>> BEGIN Document segment

I've Got a Tiger by the Tail is an album by Buck Owens and his Buckaroos, released in 1965. It reached Number one on the Billboard Country charts and Number 43 on the Pop Albums charts.

It was re-released on CD in 1995 by Sundazed Records with two bonus tracks, both live performances recorded in Bakersfield, CA at the Civic Auditorium in October 1963. The album was included in Robert Dimery's 1001 Albums You Must Hear Before You Die.

Style
The album was an example of Bakersfield sound, country music developed in the mid to late 1950s around Bakersfield, California, and influenced both by rock and what was called hillbilly music.  The album featured the distinctive sound of Don Rich playing the telecaster.

Reception

In his Allmusic review, critic Cub Koda called the album "Owens' Bakersfield honky tonk sound at the height of its freight-train rumbling powers."  The album was Billboard's first #1 country album of the year, in 1965.

>> END Document segment
>> BEGIN Data provided

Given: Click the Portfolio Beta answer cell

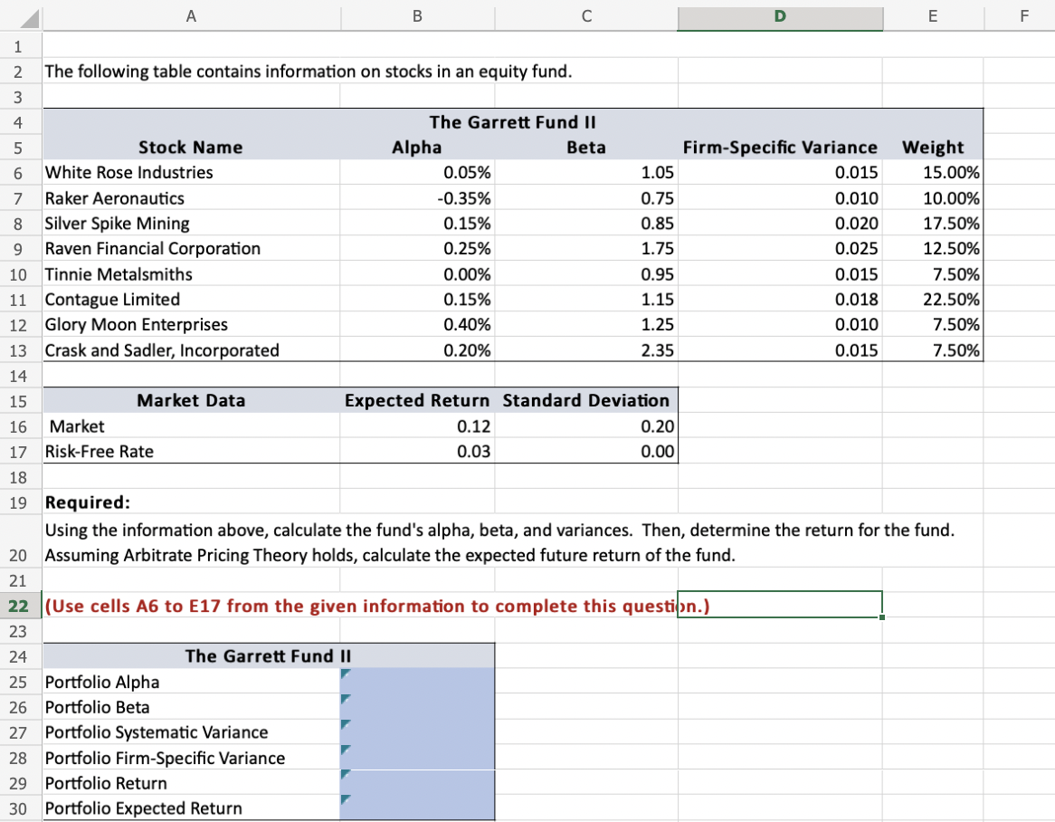Looking at the screenshot, I should [417, 707].

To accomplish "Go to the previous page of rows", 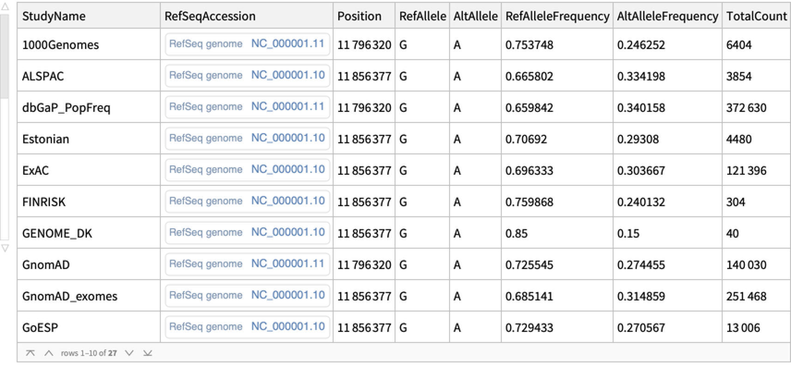I will tap(49, 353).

>> END Data provided

◆ **Task instructions**
Pick up the article on the Buck Owens album I've Got a Tiger by the Tail at its final sentence and continue writing it from that point.

◆ **Output of the exercise**
Track listing
Side one
 "I've Got a Tiger By the Tail" (Harlan Howard, Buck Owens) – 2:12
 "Trouble and Me" (Howard) – 1:54
 "Let the Sad Times Roll On" (Owens, Red Simpson) – 2:14
 "Wham Bam" (Buck Owens, Bonnie Owens, Don Rich) – 2:01
 "If You Fall Out of Love With Me" (Owens, Owens) – 2:15
 "Fallin' for You" (Owens, Owens, Rich) – 2:01
Side two
"We're Gonna Let the Good Times Roll" (Owens) – 2:15
 "The Band Keeps Playin' On" (Red Simpson, Fuzzy Owen) – 3:02
 "Streets of Laredo" – 2:55
 "Cryin' Time" (Owens) – 2:30
 "A Maiden's Prayer" (Bob Wills) – 2:33
 "Memphis" (Chuck Berry) – 2:27

1995 bonus tracks
"This Ol' Heart" (Eddie Miller, Bob Morris) – 1:12
 "Act Naturally" (Johnny Russell, Voni Morrison) – 2:28

Personnel
Buck Owens – guitar, vocals
Don Rich – guitar, fiddle, vocals (lead vocal on "Wham Bam")
Doyle Holly – bass, guitar, vocals (lead vocal on "Streets of Laredo")
Tom Brumley – pedal steel guitar, guitar
Willie Cantu – drums
Mel King – drums
Bob Morris – bass, vocals
Jay McDonald – pedal steel guitar
Jelly Sanders – fiddle, guitar

References

1965 albums
Buck Owens albums
Capitol Records albums
Albums produced by Ken Nelson (United States record producer)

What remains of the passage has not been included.